Applications to image restoration.

**Optimization - 3 ECTS -- 30h**

(J.-J. Alibert) Minimization of convex functionals (in particular of positive quadratic functionals) over closed convex subsets of a Hilbert space, characterization of the solutions by means of variational inequalities; Lebesgue and Sobolev spaces (in 1 dimension) endowed with a Hilbert space structure; Exhaustive study of a large number of optimization problems.

**Mathematical Physics - 3 ECTS -- 30h**

(P. Briet) Recalls on Fourier transformation; Basic axioms of non relativistic quantum mechanics: state space; Unbounded self-adjoint linear operators and observables:

position and momentum observables; Quantum Hamiltonian and examples;

Basic notions of perturbation theory; One-dimensional quantum systems: construction of bound states and discret spectrum, construction of wave packages and continuous spectrum, time evolution.

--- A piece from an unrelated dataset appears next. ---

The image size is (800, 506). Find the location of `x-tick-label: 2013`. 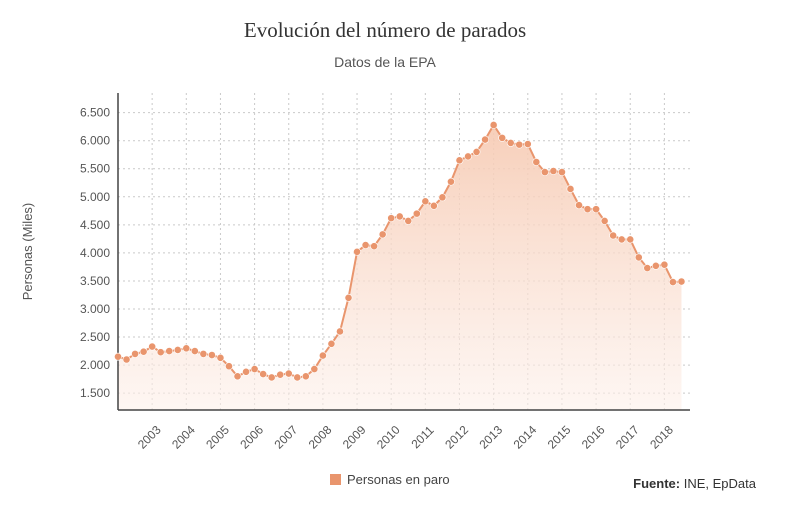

(M. Rouleux) Spin models from the viewpoint of rigorous Statistical Mechanics. The mean field model for scalar spins on Z^d: magnetisation, thermodynamical limit; The microcanonical ensemble: review on probability theory, Gibbs postulate, statistical entropy,

sub-additivity, concavity, the maximum entropy criterion, partition function, basics of statistical thermodynamics; Other examples in the discrete case: 2-level systems, energy exchange; Introduction to Ising model; Spins with continuous symmetry on a 2-D lattice:

Villain model, behavior at high temperature, decay of correlations; Outline of the quantum case: Von Neumann entropy.

(T. Champion) Numerical optimization*. *Theoretical and numerical aspects; Optimization with and without constraints, optimality conditions, Kuhn-Tucker theorem; Descent algorithms: gradient, conjugate gradient, Newton, quasi-Newton.

(M. Ersoy - 2014/16) Numerical optimization*. *Theoretical and numerical aspects; Optimization with and without constraints, optimality conditions, Kuhn-Tucker theorem; Descent algorithms: gradient, conjugate gradient, Newton, quasi-Newton.

**TER (Master thesis) - 5 ECTS**

The Master thesis has to be written within six weeks' time. You can choose your advisor from a research lab (CPT, IMATH, etc.), from an engineering school (SeaTech, etc.), or from an exterior company.

**English - 2 ECTS -- 18h**

See 1st Semester.

**UE10** : The Master thesis (TER – Travail Encadré de Recherche — advised research work) has to be written within six weeks’ time. You can choose your advisor from a research lab (CPT, IMATH, etc.), from an engineering school (SeaTech, etc.), or from an exterior company.